**WHAT YOU SHOULD DO:**
Retyped exactly and without pictures, the lines from the one with "Viewport: 1839px width, 473px" through the end of the listing must form the entire answer.

---------- RECORDS SHOWN ----------

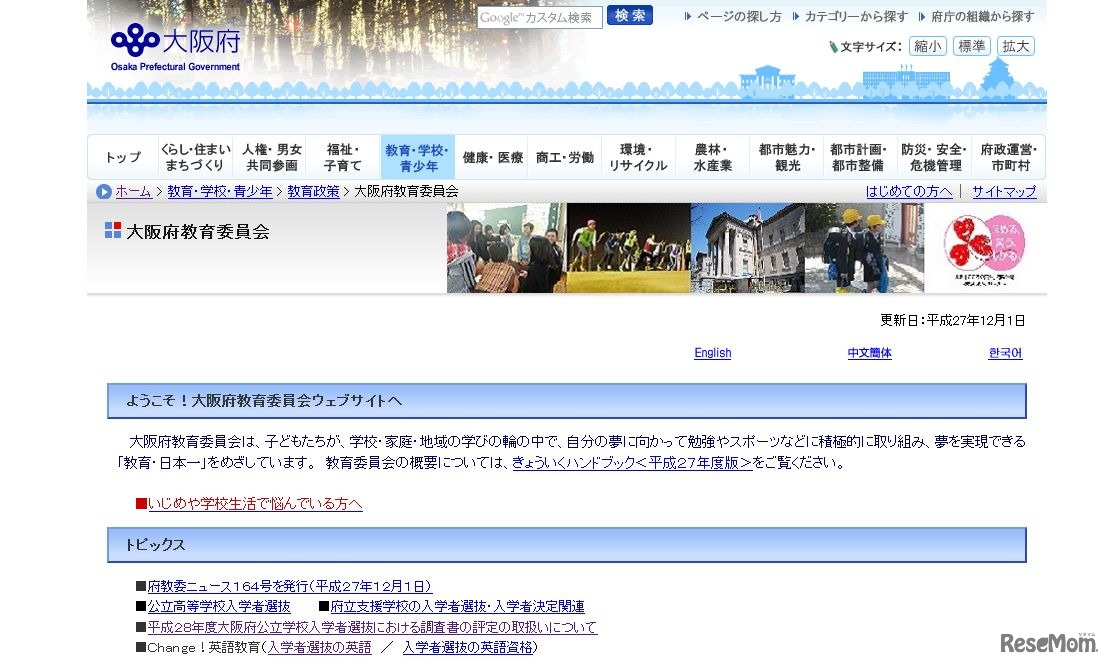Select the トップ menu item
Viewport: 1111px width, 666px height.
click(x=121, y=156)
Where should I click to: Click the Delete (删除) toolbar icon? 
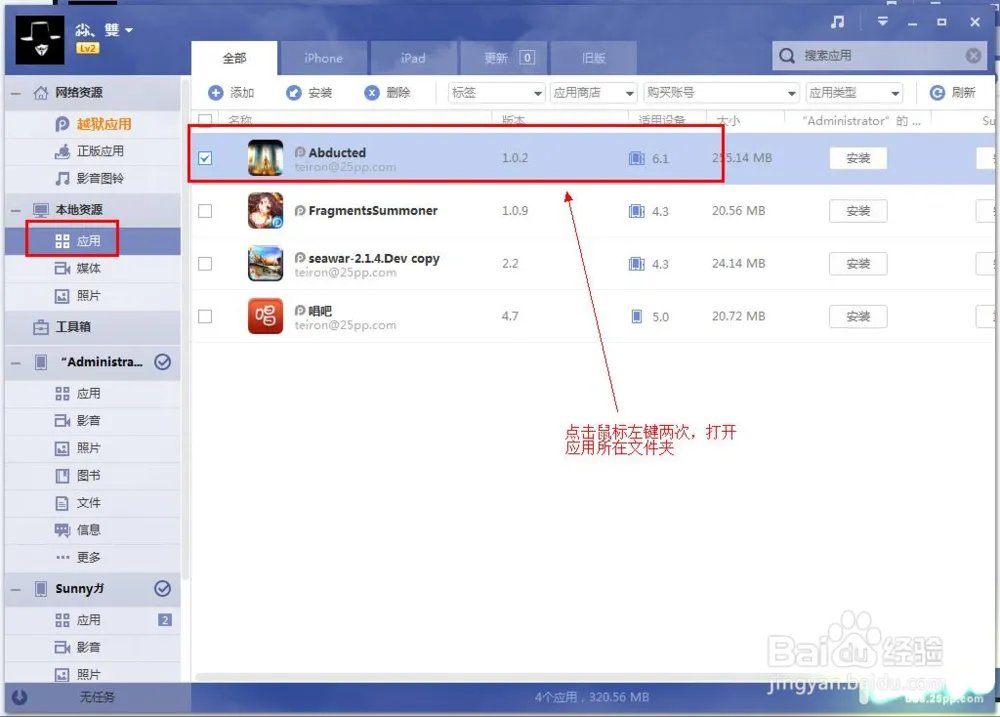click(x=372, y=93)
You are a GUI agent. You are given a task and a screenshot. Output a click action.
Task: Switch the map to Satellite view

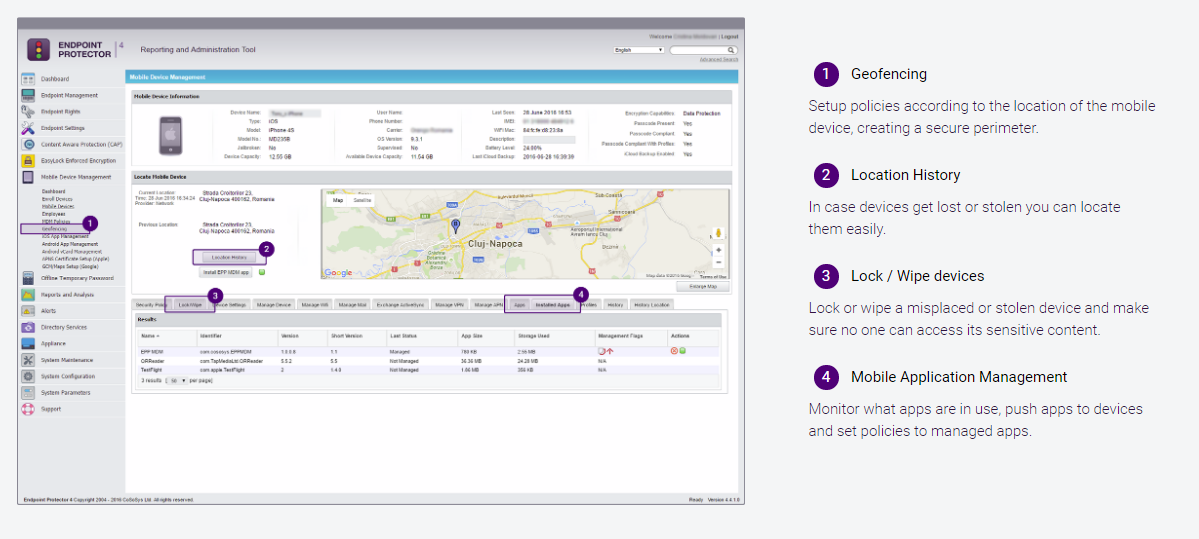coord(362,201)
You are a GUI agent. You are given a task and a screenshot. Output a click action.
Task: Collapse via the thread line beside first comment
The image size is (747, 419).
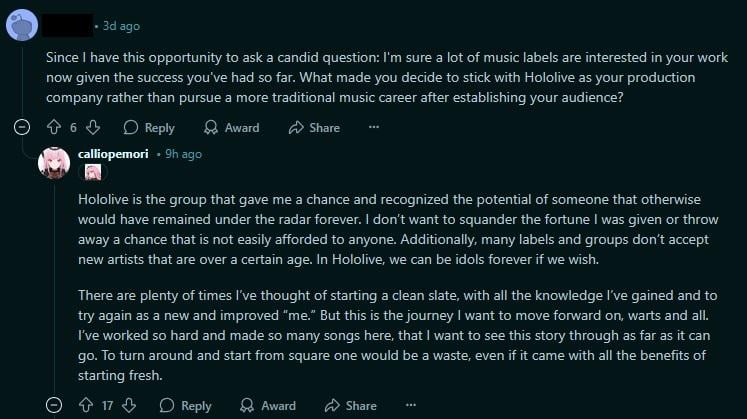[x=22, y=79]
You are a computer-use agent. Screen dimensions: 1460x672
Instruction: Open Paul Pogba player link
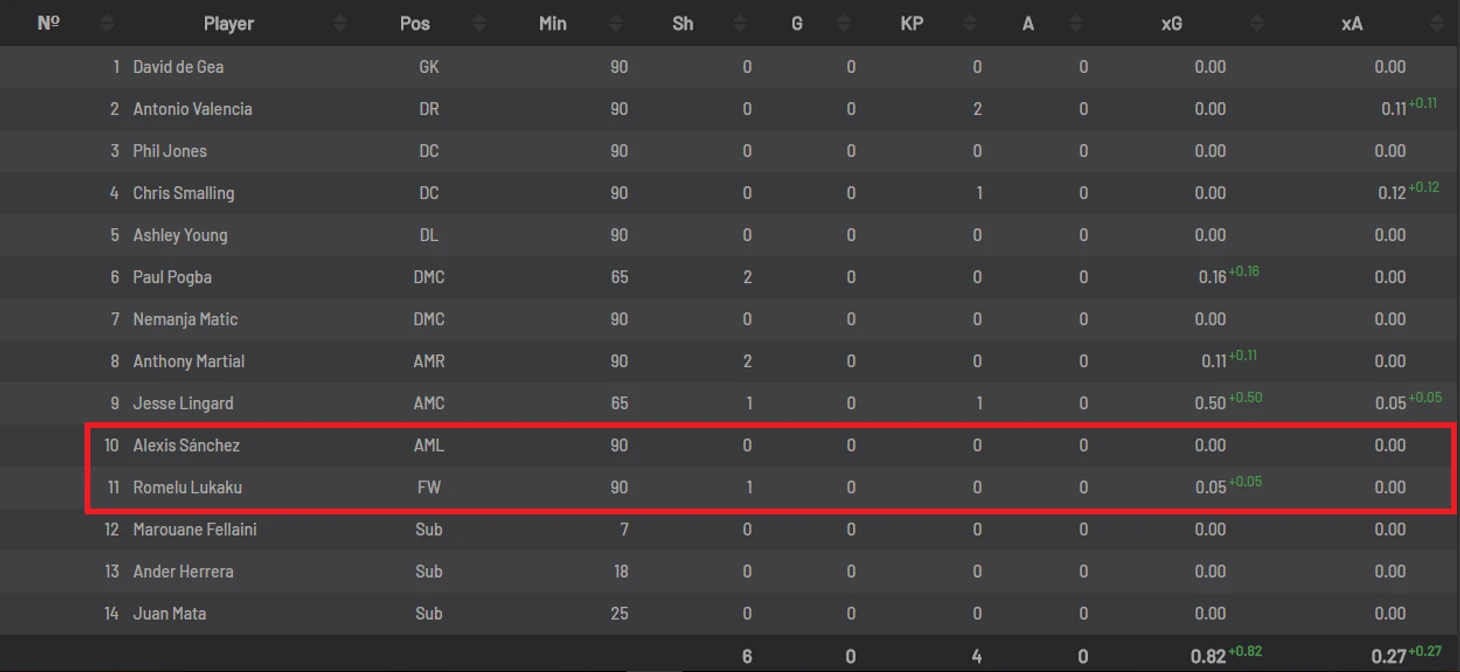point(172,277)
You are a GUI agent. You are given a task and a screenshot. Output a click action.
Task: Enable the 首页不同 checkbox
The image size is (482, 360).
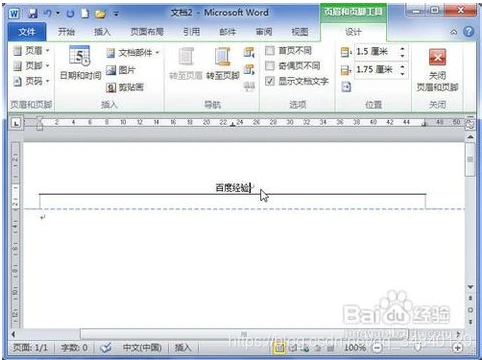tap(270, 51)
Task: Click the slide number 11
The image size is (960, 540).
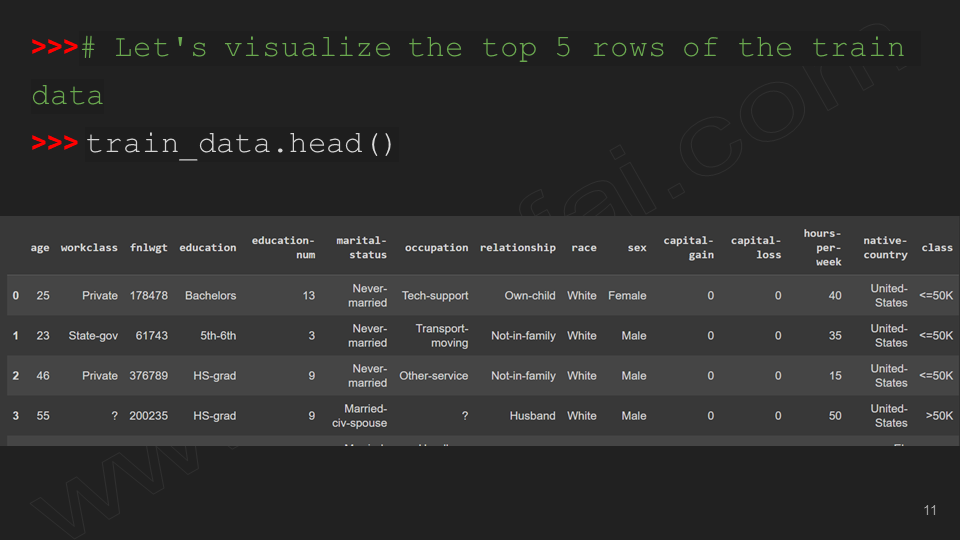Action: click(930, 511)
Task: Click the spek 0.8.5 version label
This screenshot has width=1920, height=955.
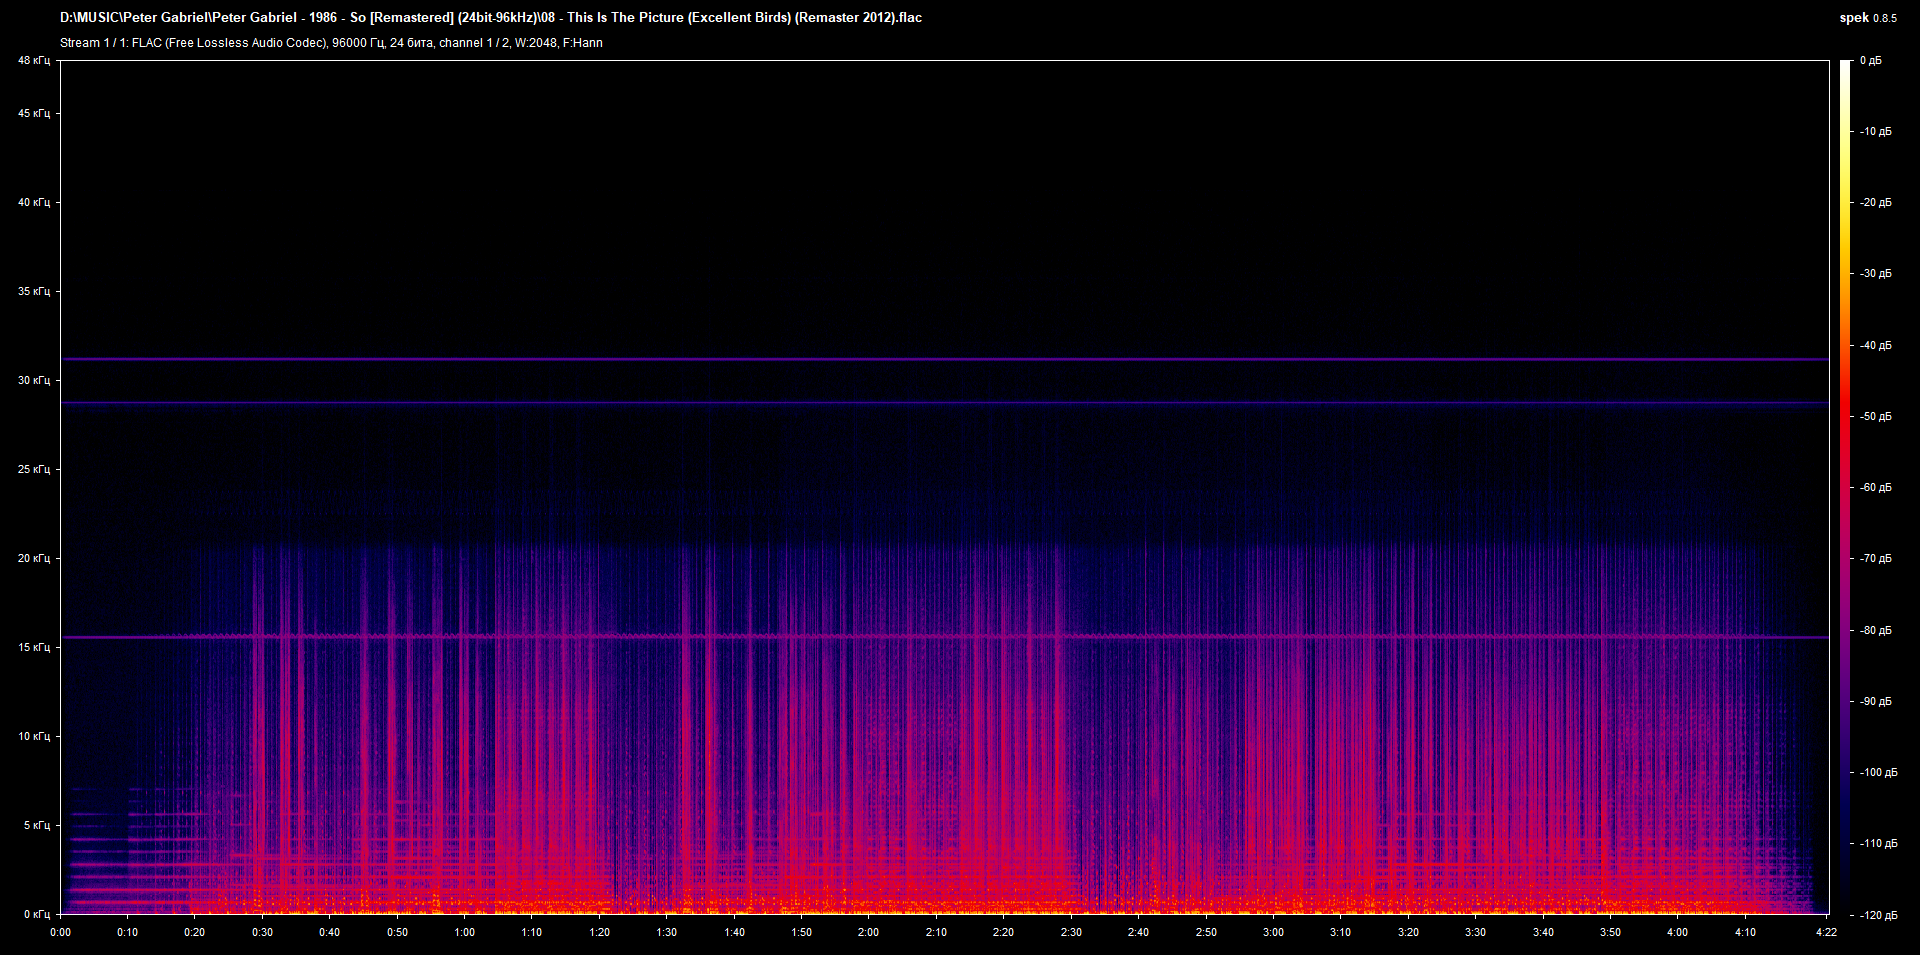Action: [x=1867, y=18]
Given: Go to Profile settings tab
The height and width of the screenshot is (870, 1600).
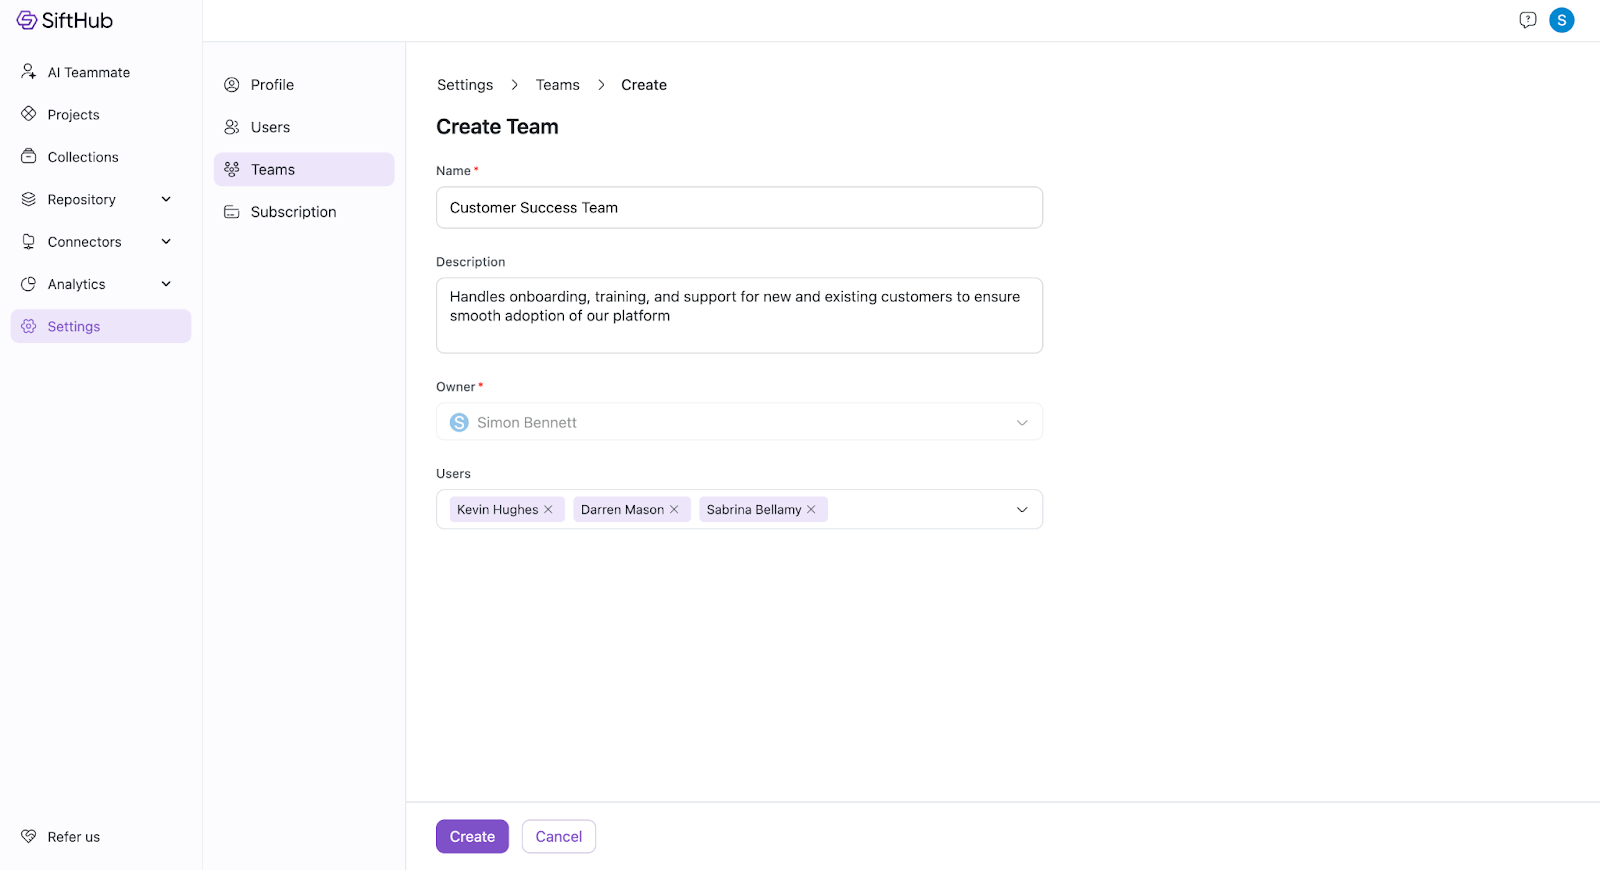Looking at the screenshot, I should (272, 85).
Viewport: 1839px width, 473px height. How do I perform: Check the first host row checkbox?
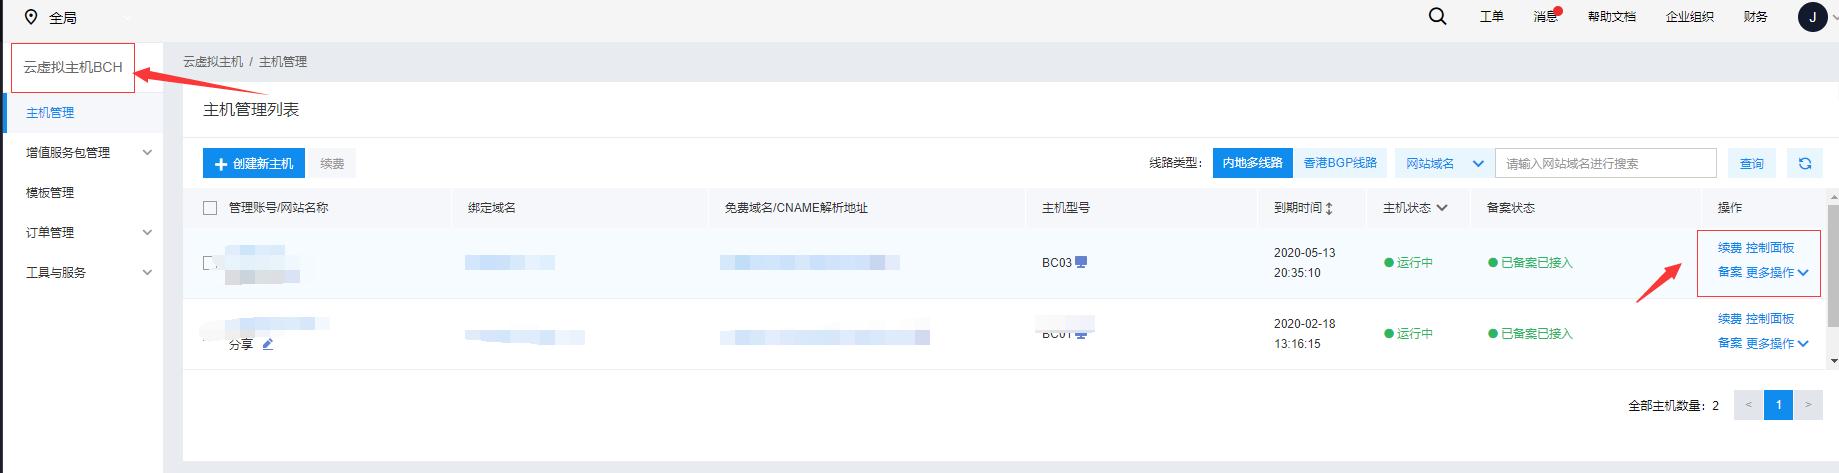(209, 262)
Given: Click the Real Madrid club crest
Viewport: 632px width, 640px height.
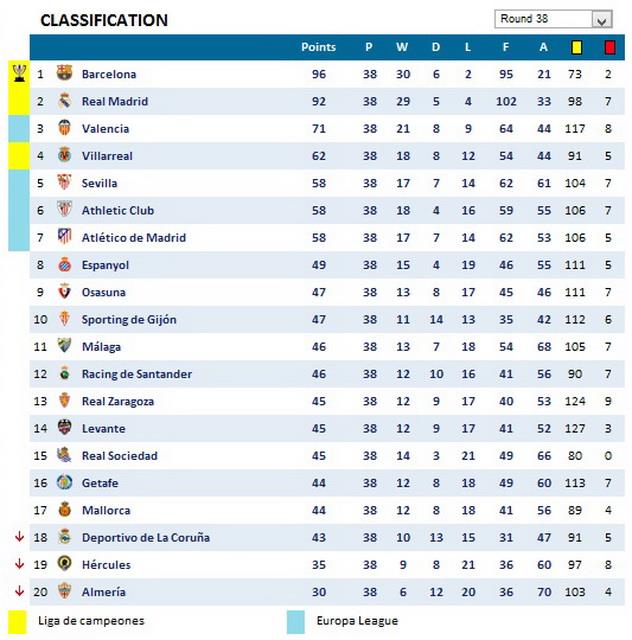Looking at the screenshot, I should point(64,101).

----------

**SOLVED EXERCISE:**
Viewport: 1839px width, 473px height. How do I perform: Check the first host row checkbox?
(209, 262)
Given: Click the Real Madrid club crest
Viewport: 632px width, 640px height.
Looking at the screenshot, I should point(64,101).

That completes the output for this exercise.